Tuesday, July 21, 2015


In a bulletin for priests the editors give us the example of two persons who as children received much from others and in their later years in gratitude wanted to return what they had received back to humanity. 

One of these men was John. He was extremely poor. His father died when very young and his mother supported the family with working odd jobs for others. He was helped by a religious order and others to continue his schooling. He graduated from college and worked as a teacher for over thirty years. After retirement he went to China in gratitude for what he received as a youth. He worked for three years without pay as a teacher among the ethnic Koreans and was  an inspiration to many.

They also give us the example of Dr. Albert Schweitzer who spent most of his life helping Africans in medical work. His father was a minster and he was brought up in well off circumstances. One day he was in a fight with a child his own age, and he made the better of the fight but at the end the loser said to  Albert: "If I ate meat soup like you, I would not be on the losing end of this fight." This made Albert cry. It was from this experience that he began to take an interest in the poor, and finally ended up in Africa. "I am enjoying life but many do not have this opportunity." He became  a minister, philosopher, and teacher.

He knew that he receive this happiness not from his own efforts but from God, parents and environment.  In gratitude he wanted to repay this gift by devoting his life to Africans who were deprived of much of what he enjoyed. At the age of 40 he became a doctor and went to  Africa. 

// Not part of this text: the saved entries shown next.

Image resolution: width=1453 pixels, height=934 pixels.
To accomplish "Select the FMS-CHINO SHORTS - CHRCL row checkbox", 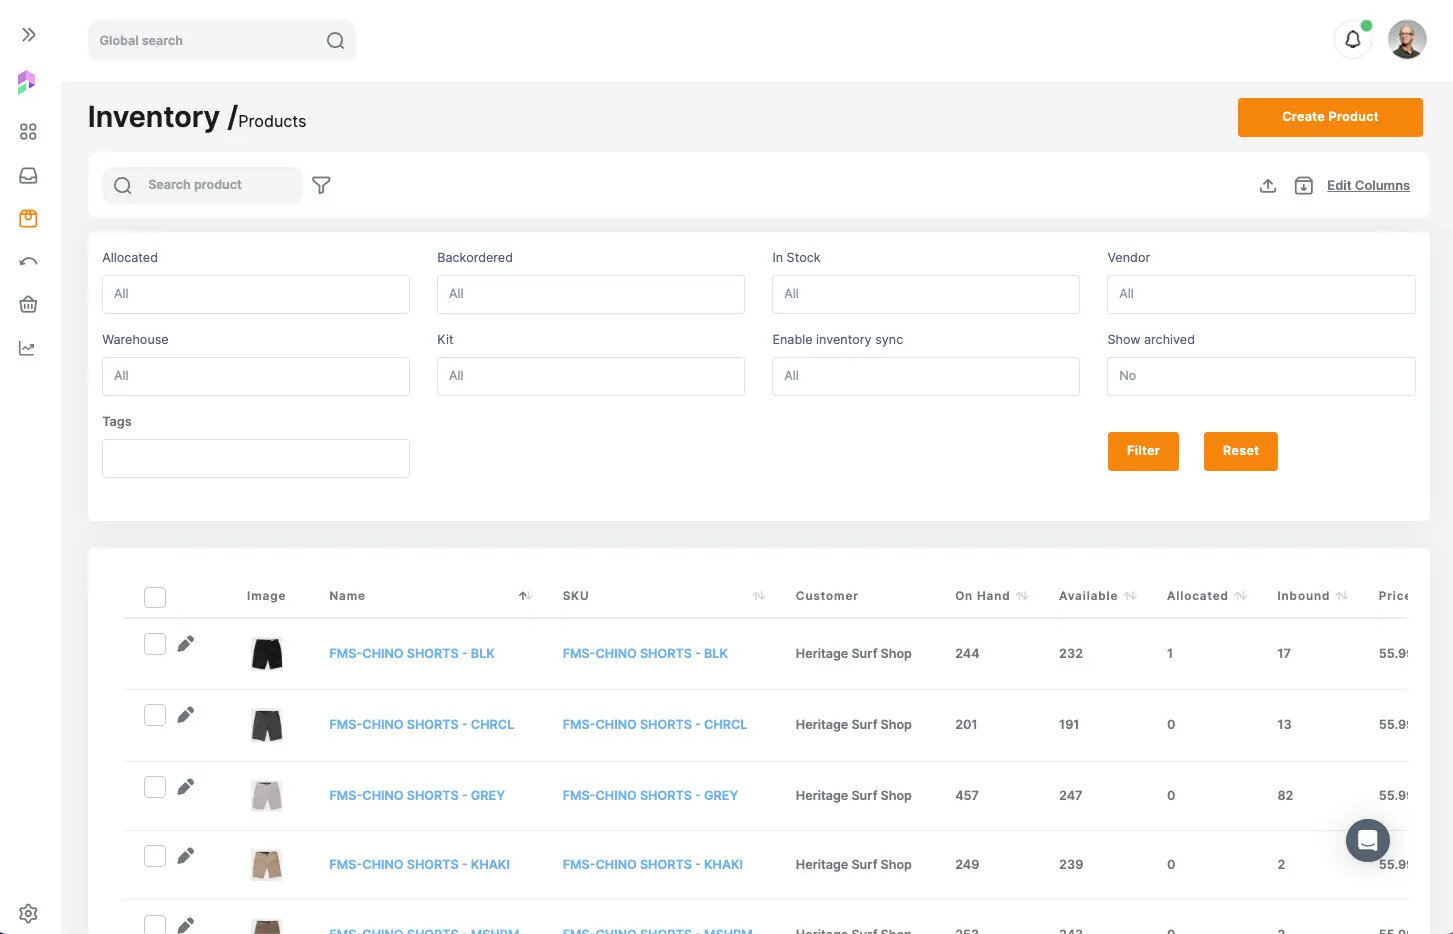I will pos(155,715).
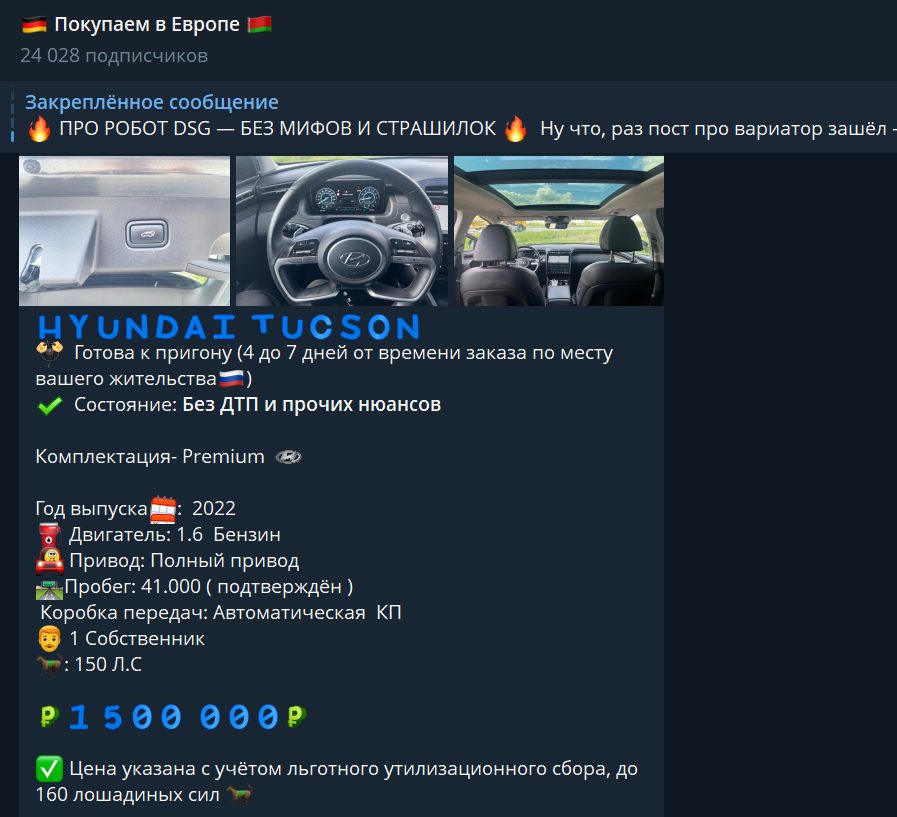Screen dimensions: 897x817
Task: Click the calendar emoji next to 'Год выпуска'
Action: [x=162, y=509]
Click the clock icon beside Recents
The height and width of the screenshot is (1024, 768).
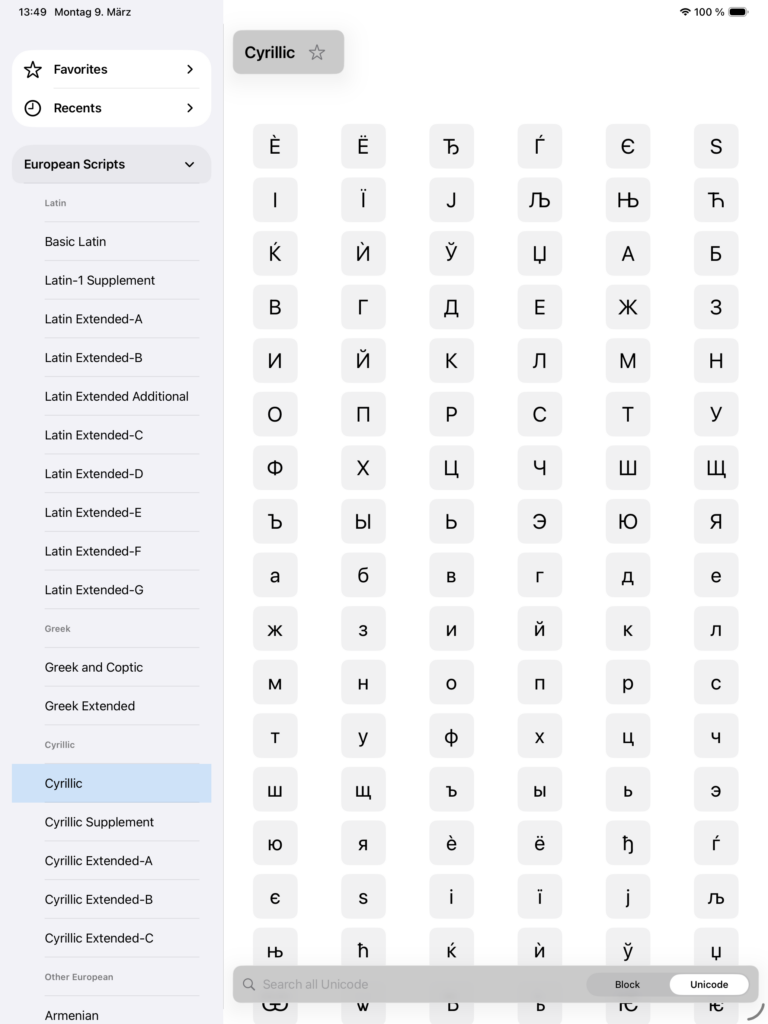(x=32, y=108)
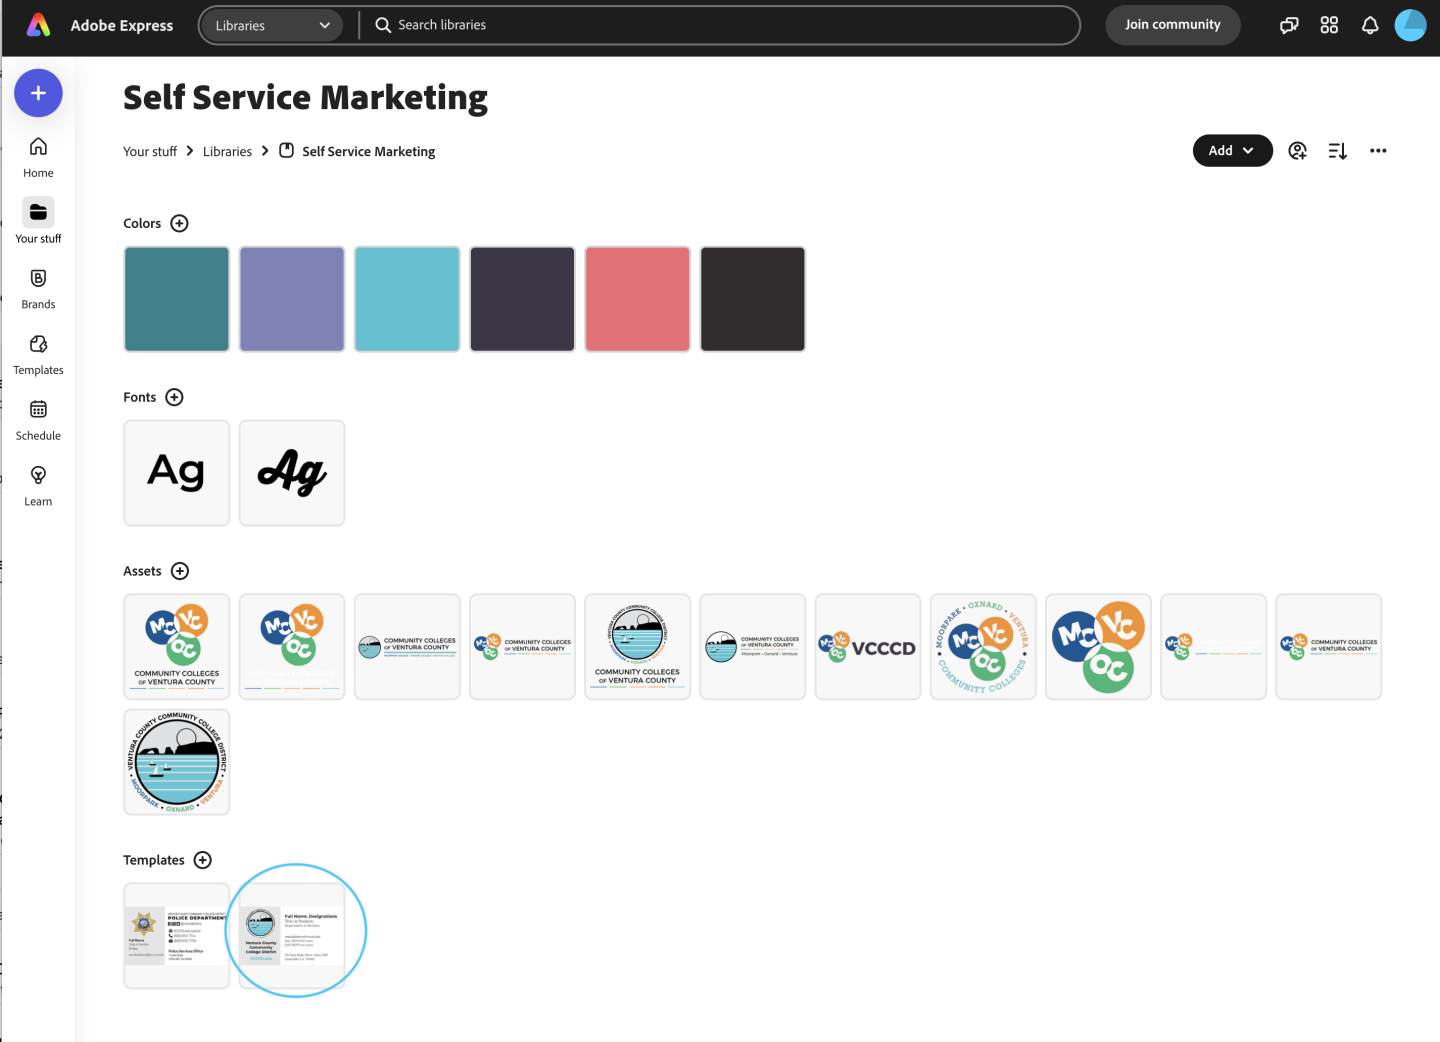
Task: Open the three-dot more options menu
Action: (x=1378, y=151)
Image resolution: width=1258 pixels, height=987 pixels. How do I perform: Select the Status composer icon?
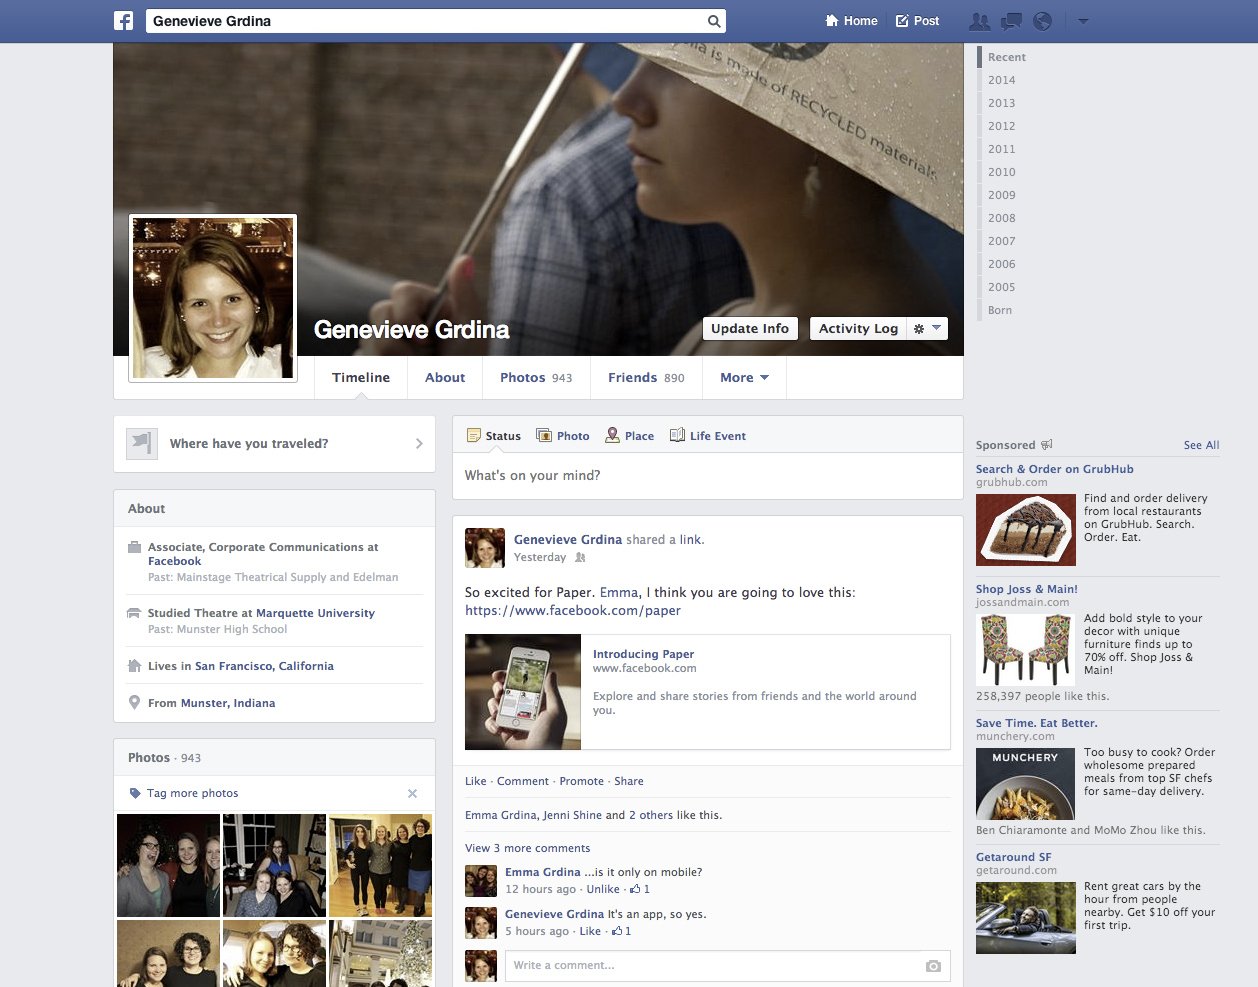pos(474,435)
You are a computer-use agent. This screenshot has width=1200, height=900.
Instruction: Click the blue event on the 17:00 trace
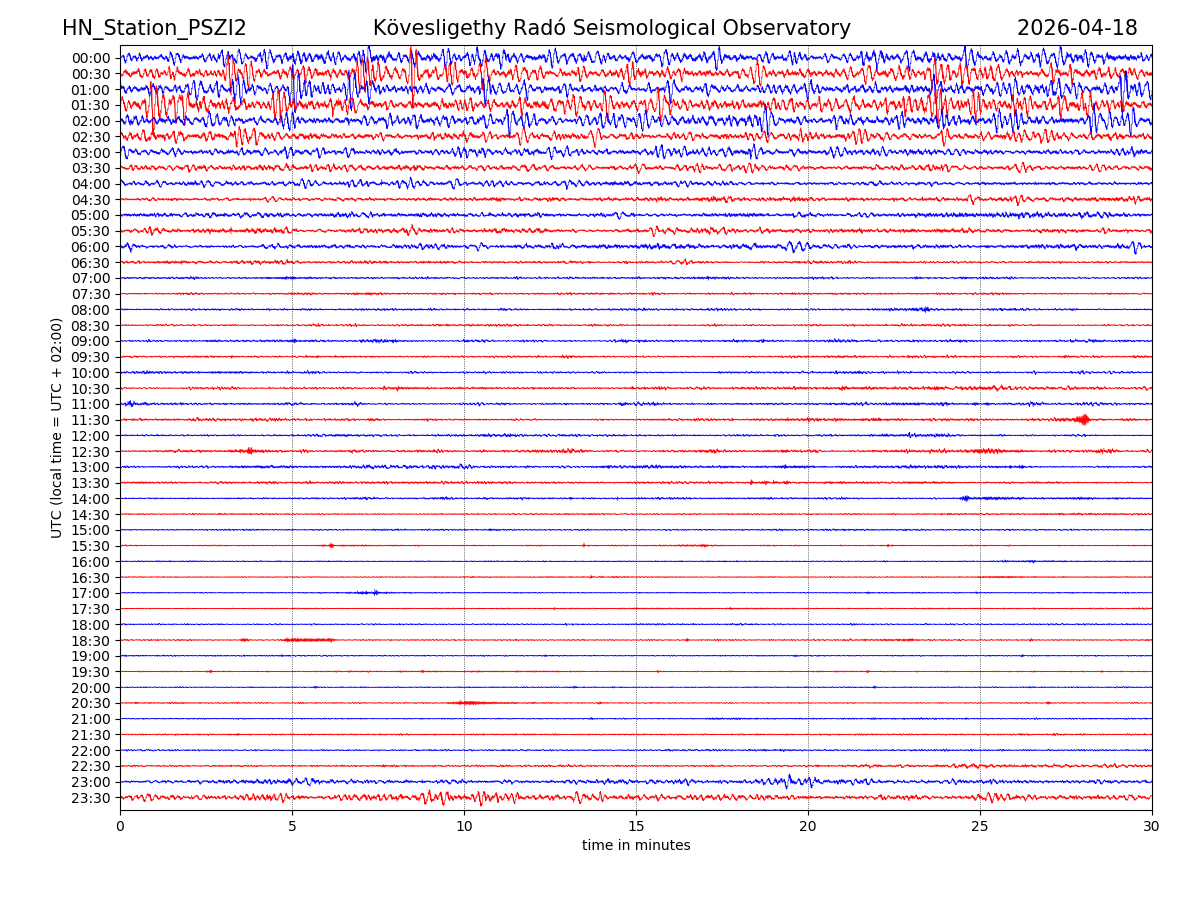373,593
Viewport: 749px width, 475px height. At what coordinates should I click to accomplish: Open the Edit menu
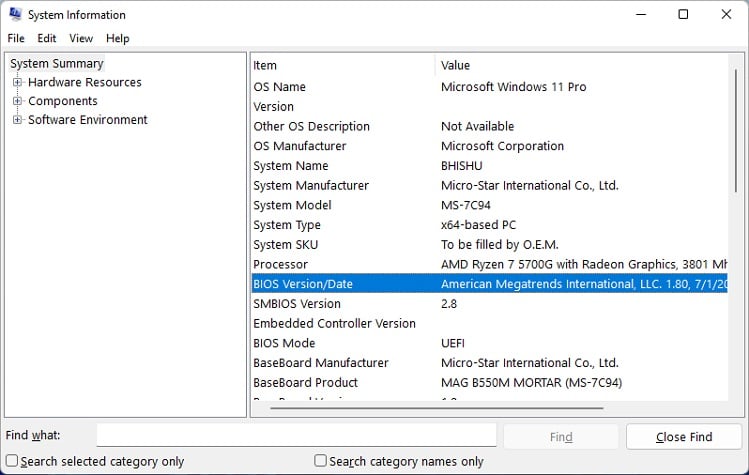point(47,38)
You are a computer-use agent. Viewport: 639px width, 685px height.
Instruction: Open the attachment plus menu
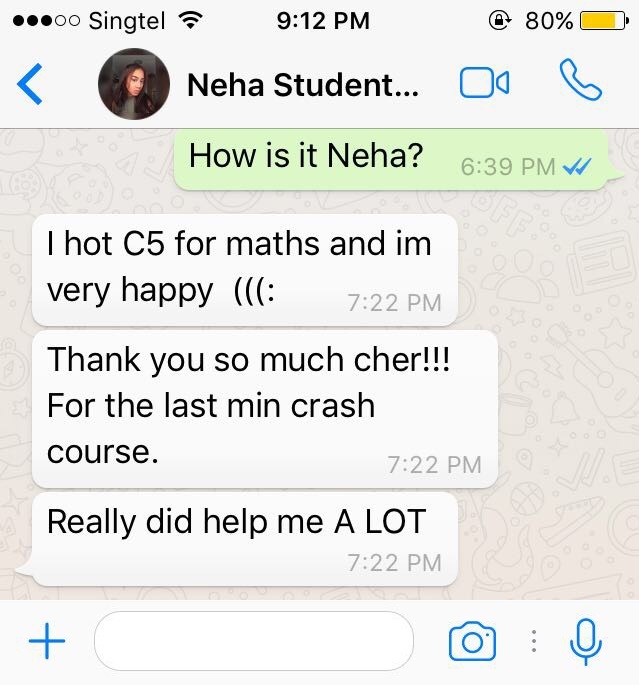[47, 641]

A proverb in Korean is to write the name of your enemies in water, and blessings in stone. These two men inscribed what they receive in stone and remembered it in their lives. Many instead of repaying what they have received forget it, and write it in water, and their grudges in stone. This is not an easy proverb to follow. But gratitude makes for a more fruitful life. There is another saying:  if we don't have anything to be thankful, we  need to look over the way we have lived. 

The article ends with the incident in Luke 17:15-17 where Jesus cures 10 lepers and only one returns to  give thanks. Jesus asks where are the other nine?